El racismo como ideología de dominación servirá para legitimar la servidumbre del dominado en función de características propias irreductibles y permanentes, y no en función de una relación de opresión respecto del dominador, que sería más incómodo y siempre cuestionable si los factores de esa dominación cambian.
Por eso el hombre blanco será el sujeto y el actor de la historia (Hegel), mientras que el dominado será objeto pasivo, estigmatizado de por vida, sin ningún proyecto colectivo; sólo servirá como elemento de conversión, de explotación o de eliminación si no interesa a los planes de la raza superior.
Actualmente, en la crisis económica, Occidente reacciona como siempre con xenofobia y racismo, masacrando a los “extranjeros” o erigiendo murallas para mantenerlos “del otro lado”.
El imperio de Roma pereció como consecuencia lejana de la importación de mano de obra esclava para sus plantaciones en el sur de Italia tras la enorme derrota militar de Cannas, infligida por el cartaginés Aníbal Barca. Esos esclavos traídos de todos los rincones del imperio fueron el fermento del cristianismo, que junto con los bárbaros dieron siglos después los golpes finales a Roma.
Hoy el mundo desarrollado sufre la importación de elementos traídos de la periferia y de la imposición luego al Tercer Mundo de un modelo de expropiación, de extractivismo intensivo. Como resultado estos países entraron en el subdesarrollo, en la regresión económica, en la pauperización de la sociedad y también en guerras intestinas.
Ahora, Europa y Norteamérica sufren una presión inmigratoria de millones de personas que huyen de sus países y buscan en el “paraíso” europeo un bienestar y un posible desarrollo económico.
En estas condiciones, el miedo al “otro” da nueva vida al racismo. Miedo a que cambien las formas sociales, el mapa tradicional de relaciones e intercambios.
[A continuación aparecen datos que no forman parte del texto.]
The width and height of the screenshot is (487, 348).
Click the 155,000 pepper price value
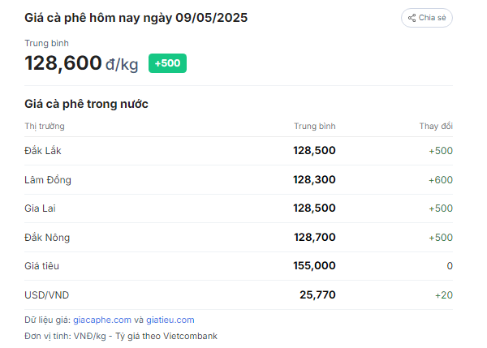(x=314, y=266)
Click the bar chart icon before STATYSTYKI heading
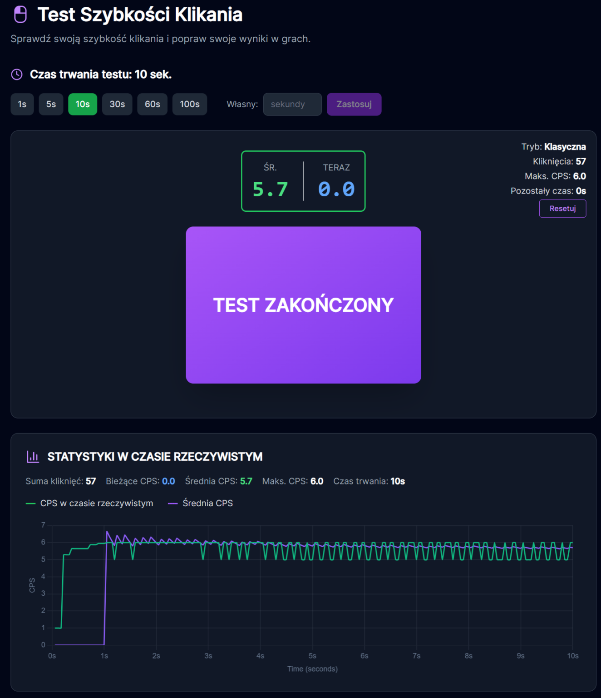Image resolution: width=601 pixels, height=698 pixels. [33, 457]
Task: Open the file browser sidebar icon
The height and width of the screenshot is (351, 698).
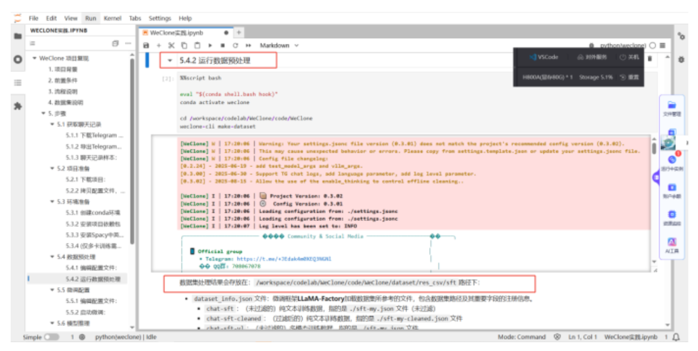Action: point(18,36)
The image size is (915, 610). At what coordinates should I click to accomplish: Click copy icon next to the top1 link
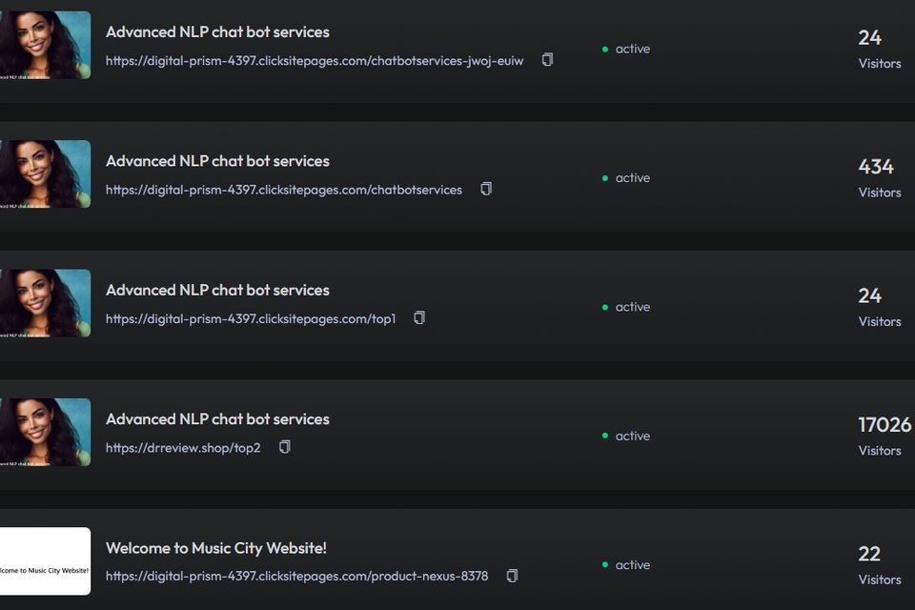(419, 318)
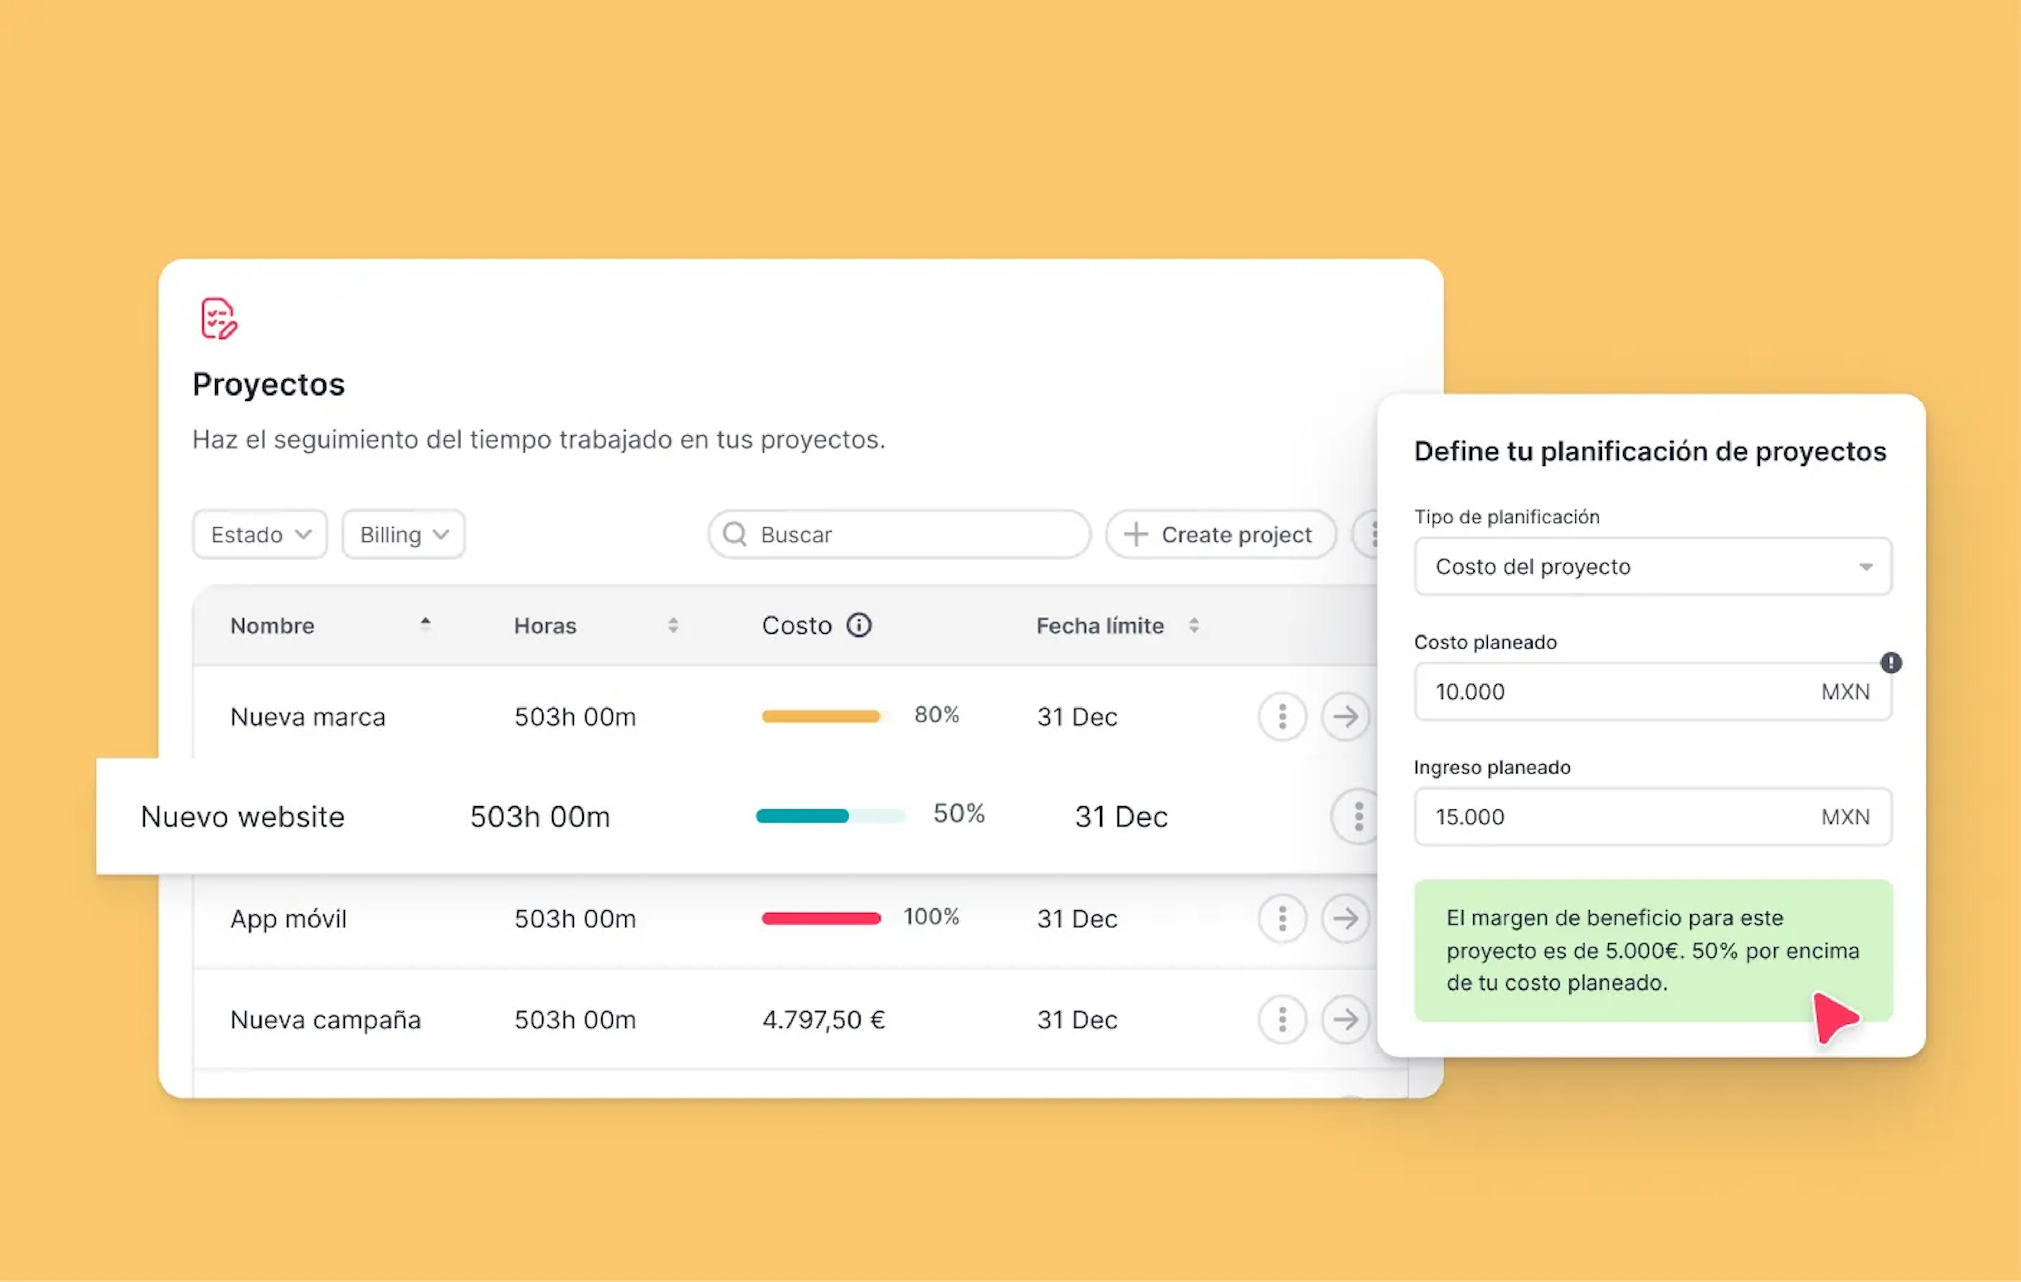Open options menu for App móvil row
Image resolution: width=2021 pixels, height=1282 pixels.
(1282, 919)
Ante esto, nuestras sociedades se estancan y se vuelven impermeables.
Al fin de la segunda guerra mundial Paul Valery advertía a los occidentales. “hemos hecho neciamente que las fuerzas sean proporcionales a las masas”. Y los planificadores norteamericanos, por la misma época, advertían que su país surgía como la gran potencia mundial que tenía el 5% de la población y el 50% de la riqueza mundial. Esa situación generaría “rencor” de los pobres contra ellos y para prevenirlo y mantener el desequilibrio trazaron un plan racista y terrorista que se vio en Corea, Iberoamérica, Vietnam, Afganistán, Iraq, Palestina y lo que vendrá.
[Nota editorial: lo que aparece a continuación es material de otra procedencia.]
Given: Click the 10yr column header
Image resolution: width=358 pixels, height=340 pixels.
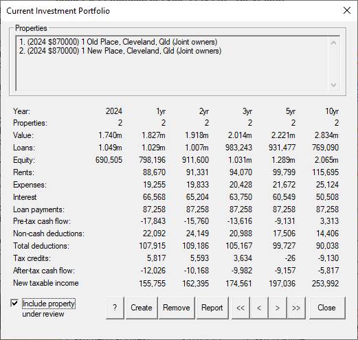Looking at the screenshot, I should coord(332,111).
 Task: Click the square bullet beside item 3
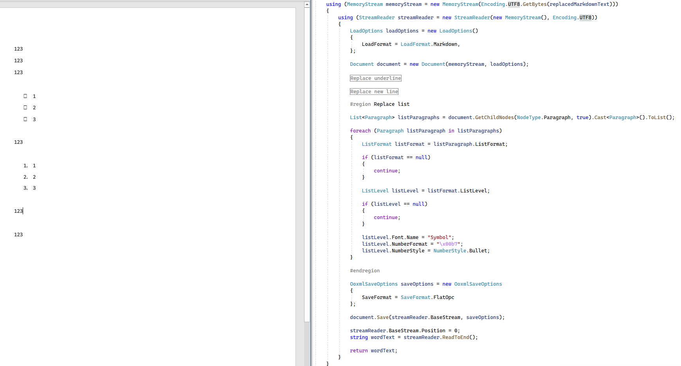tap(25, 119)
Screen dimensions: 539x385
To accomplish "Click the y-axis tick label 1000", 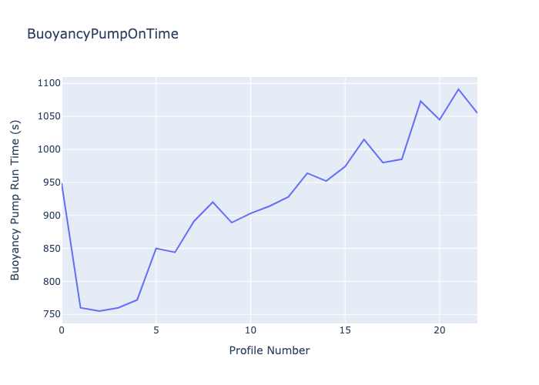I will coord(45,149).
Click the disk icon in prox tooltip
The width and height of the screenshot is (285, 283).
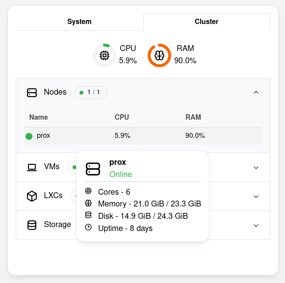pyautogui.click(x=88, y=215)
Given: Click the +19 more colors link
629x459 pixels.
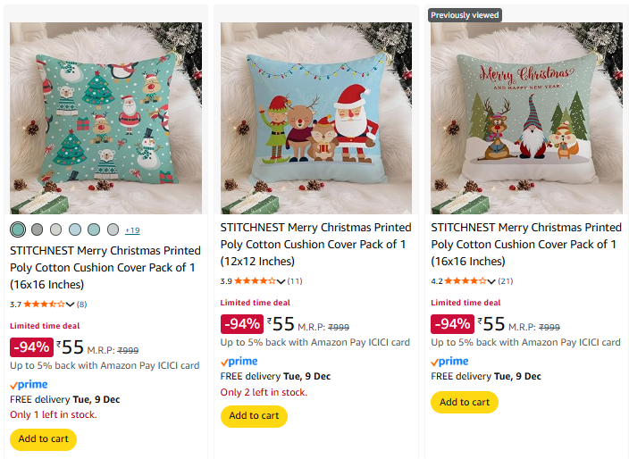Looking at the screenshot, I should coord(132,230).
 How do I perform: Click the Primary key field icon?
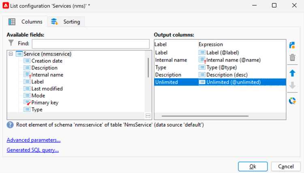click(x=27, y=103)
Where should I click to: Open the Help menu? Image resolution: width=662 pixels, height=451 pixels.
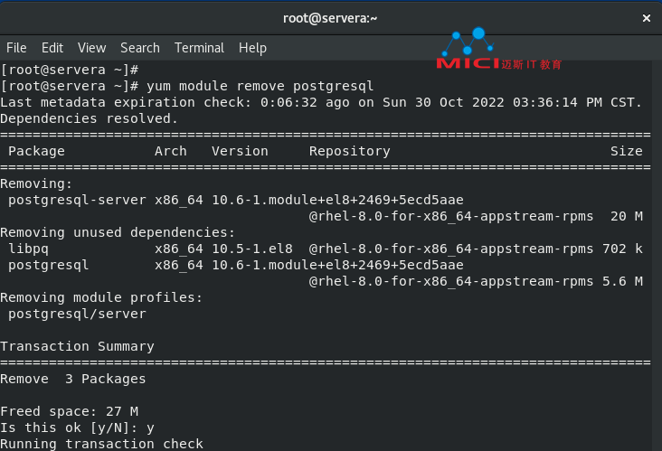[x=252, y=48]
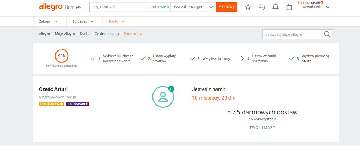Click the edit avatar pencil icon

[x=171, y=88]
Hoy, como decía Alain Touraine, Occidente carece de objetivos y de capacidad de integración, lo cual supone que cada uno mira sólo por sus intereses, que se preocupa únicamente de su identidad y de sus diferencias con respecto a los demás.
Nos encontramos con un Occidente en crisis y conservador, protegiendo lo poco que le queda y en decadencia. En pocos años es probable que ya no exista polo único de desarrollo y que el eje del dinamismo se desplace a otros países orientales o americanos.